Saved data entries
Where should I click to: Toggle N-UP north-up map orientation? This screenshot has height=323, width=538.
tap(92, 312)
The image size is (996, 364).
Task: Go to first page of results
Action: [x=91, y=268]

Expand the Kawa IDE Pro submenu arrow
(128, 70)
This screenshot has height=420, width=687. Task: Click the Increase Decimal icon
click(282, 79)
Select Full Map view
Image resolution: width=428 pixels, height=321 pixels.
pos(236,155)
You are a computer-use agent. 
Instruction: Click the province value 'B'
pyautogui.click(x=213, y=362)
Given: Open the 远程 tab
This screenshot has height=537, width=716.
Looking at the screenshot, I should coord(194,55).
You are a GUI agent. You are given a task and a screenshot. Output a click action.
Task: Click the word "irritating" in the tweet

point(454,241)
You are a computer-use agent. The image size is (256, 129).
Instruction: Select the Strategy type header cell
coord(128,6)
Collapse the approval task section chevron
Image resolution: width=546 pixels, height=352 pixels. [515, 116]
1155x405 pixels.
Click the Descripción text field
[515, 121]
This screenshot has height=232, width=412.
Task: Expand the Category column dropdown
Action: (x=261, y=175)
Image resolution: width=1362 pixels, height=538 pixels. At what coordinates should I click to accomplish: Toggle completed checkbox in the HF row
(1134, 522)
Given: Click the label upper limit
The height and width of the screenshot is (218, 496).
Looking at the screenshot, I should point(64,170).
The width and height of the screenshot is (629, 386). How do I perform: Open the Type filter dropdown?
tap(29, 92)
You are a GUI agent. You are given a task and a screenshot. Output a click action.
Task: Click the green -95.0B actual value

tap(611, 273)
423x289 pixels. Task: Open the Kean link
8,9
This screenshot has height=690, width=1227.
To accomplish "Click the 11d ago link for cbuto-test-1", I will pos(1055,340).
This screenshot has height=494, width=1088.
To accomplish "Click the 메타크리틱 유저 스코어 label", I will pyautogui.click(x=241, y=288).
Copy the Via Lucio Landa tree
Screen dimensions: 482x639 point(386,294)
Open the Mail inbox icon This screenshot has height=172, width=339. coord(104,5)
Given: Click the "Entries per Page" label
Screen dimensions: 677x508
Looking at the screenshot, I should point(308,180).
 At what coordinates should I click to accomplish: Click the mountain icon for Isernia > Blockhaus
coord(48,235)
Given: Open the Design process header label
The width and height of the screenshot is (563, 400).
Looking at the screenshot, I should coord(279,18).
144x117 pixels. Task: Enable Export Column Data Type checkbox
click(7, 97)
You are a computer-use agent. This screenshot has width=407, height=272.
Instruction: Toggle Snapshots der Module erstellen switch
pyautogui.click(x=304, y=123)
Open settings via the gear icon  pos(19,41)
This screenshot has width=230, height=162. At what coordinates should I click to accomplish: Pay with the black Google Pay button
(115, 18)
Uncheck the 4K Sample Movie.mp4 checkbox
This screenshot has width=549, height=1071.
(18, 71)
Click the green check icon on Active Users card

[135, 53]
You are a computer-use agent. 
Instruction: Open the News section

• PROBLEM REQUIREMENTS: Go through the records and copy all of them exactly.

• SOLVED PROBLEM:
Where should I click to: Toggle N-UP north-up map orientation? This screenshot has height=323, width=538.
tap(92, 312)
The image size is (996, 364).
Task: Go to first page of results
Action: [x=91, y=268]

Expand the Kawa IDE Pro submenu arrow
(128, 70)
This screenshot has height=420, width=687. Task: Click the Increase Decimal icon
click(282, 79)
Select Full Map view
Image resolution: width=428 pixels, height=321 pixels.
pos(236,155)
You are a computer-use agent. 
Instruction: Click the province value 'B'
pyautogui.click(x=213, y=362)
Given: Open the 远程 tab
This screenshot has height=537, width=716.
Looking at the screenshot, I should coord(194,55).
You are a GUI agent. You are given a task and a screenshot. Output a click action.
Task: Click the word "irritating" in the tweet

point(454,241)
You are a computer-use agent. The image size is (256, 129).
Instruction: Select the Strategy type header cell
coord(128,6)
Collapse the approval task section chevron
Image resolution: width=546 pixels, height=352 pixels. [515, 116]
1155x405 pixels.
Click the Descripción text field
[515, 121]
This screenshot has height=232, width=412.
Task: Expand the Category column dropdown
Action: (x=261, y=175)
Image resolution: width=1362 pixels, height=538 pixels. At what coordinates should I click to accomplish: Toggle completed checkbox in the HF row
(1134, 522)
Given: Click the label upper limit
The height and width of the screenshot is (218, 496).
Looking at the screenshot, I should point(64,170).
The width and height of the screenshot is (629, 386). How do I perform: Open the Type filter dropdown?
tap(29, 92)
You are a GUI agent. You are given a task and a screenshot. Output a click action.
Task: Click the green -95.0B actual value

tap(611, 273)
423x289 pixels. Task: Open the Kean link
8,9
This screenshot has height=690, width=1227.
To accomplish "Click the 11d ago link for cbuto-test-1", I will pos(1055,340).
This screenshot has height=494, width=1088.
To accomplish "Click the 메타크리틱 유저 스코어 label", I will pyautogui.click(x=241, y=288).
Copy the Via Lucio Landa tree
Screen dimensions: 482x639 point(386,294)
Open the Mail inbox icon This screenshot has height=172, width=339. coord(104,5)
Given: Click the "Entries per Page" label
Screen dimensions: 677x508
Looking at the screenshot, I should point(308,180).
 At what coordinates should I click to accomplish: Click the mountain icon for Isernia > Blockhaus
coord(48,235)
Given: Open the Design process header label
The width and height of the screenshot is (563, 400).
Looking at the screenshot, I should coord(279,18).
144x117 pixels. Task: Enable Export Column Data Type checkbox
click(7, 97)
You are a computer-use agent. This screenshot has width=407, height=272.
Instruction: Toggle Snapshots der Module erstellen switch
pyautogui.click(x=304, y=123)
Open settings via the gear icon  pos(19,41)
This screenshot has width=230, height=162. At what coordinates should I click to accomplish: Pay with the black Google Pay button
(115, 18)
Uncheck the 4K Sample Movie.mp4 checkbox
This screenshot has width=549, height=1071.
(18, 71)
Click the green check icon on Active Users card

[135, 53]
You are a computer-use agent. 
Instruction: Open the News section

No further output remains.